Semakin kita terjerumus dalam gaya hidup seperti itu maka kegelapan itu juga akan semakin menghilangkan terang-Nya dan gambar rupa Tuhan di dalam diri kita. Maka dari itu kita harus terus berjaga-jaga agar tidak tersesat dalam kegelapan dunia ini.

Lihatlah penggambaran mengenai lilin. Lilin yang terang berfungsi untuk menerangi kegelapan, tetapi tidak ada lilin yang gelap untuk menggelapi yang terang. Kegelapan terjadi karena tidak adanya terang. Seperti yang tertulis dalam Yohanes 1:5 "Terang itu bercahaya di dalam kegelapan dan kegelapan itu tidak menguasainya”.
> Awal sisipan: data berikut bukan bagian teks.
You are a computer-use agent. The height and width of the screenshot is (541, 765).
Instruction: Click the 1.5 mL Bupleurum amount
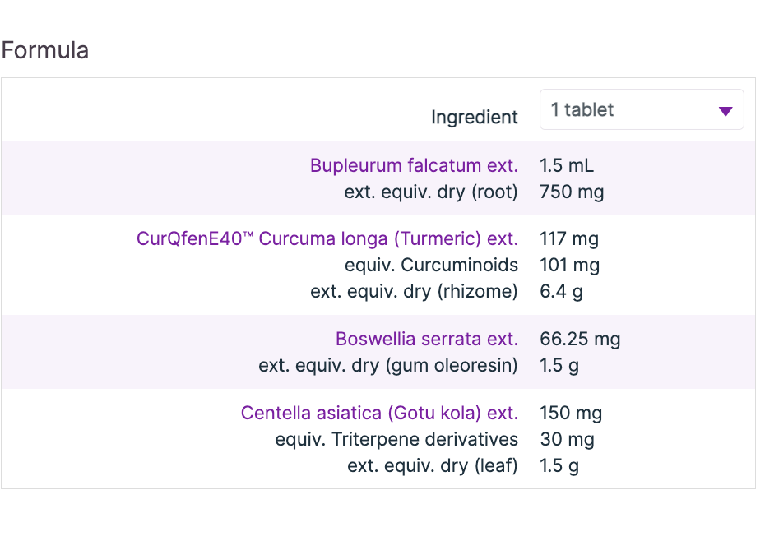[567, 165]
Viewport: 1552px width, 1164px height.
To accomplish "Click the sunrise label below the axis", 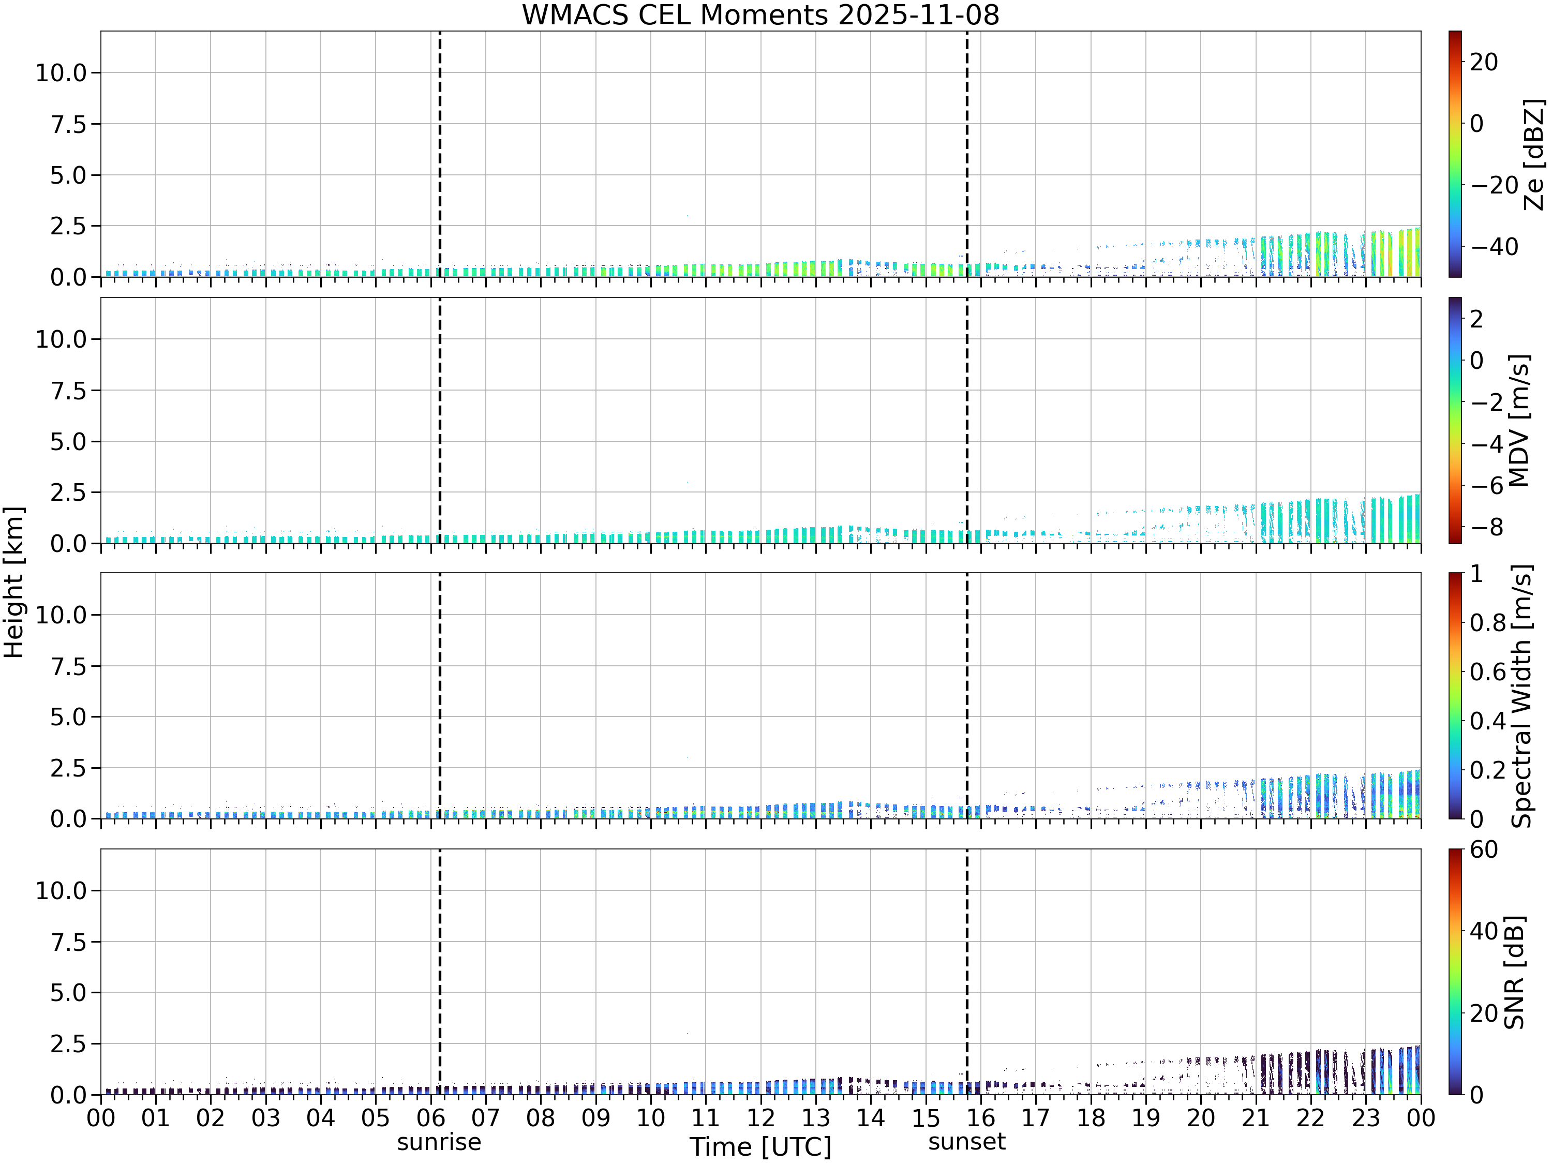I will pyautogui.click(x=439, y=1142).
Yohanes dalam ayat tersebut menyatakan bahwa terang selalu lebih kuat dari gelap. Mungkin pada saat ini seolah-olah terang telah dikalahkan oleh kegelapan, dan terang itu semakin pudar nyalanya di tengah-tengah kondisi kehidupan ini. Namun, syukurlah, Terang itu sudah hadir di tengah-tengah kita 2000 tahun lalu. Jika kita bersedia untuk mengikuti Sang Terang itu dan hidup seturut dengan terang firman-Nya, maka terang-Nya akan terus bercahaya di dalam diri kita.[Sumber: sabda.org/Foto : Istimewa].

Jadilah lilin kecil yang menerangi kegelapan di sekeliling kita seperti halnya Kristus, Sang Terang Sejati.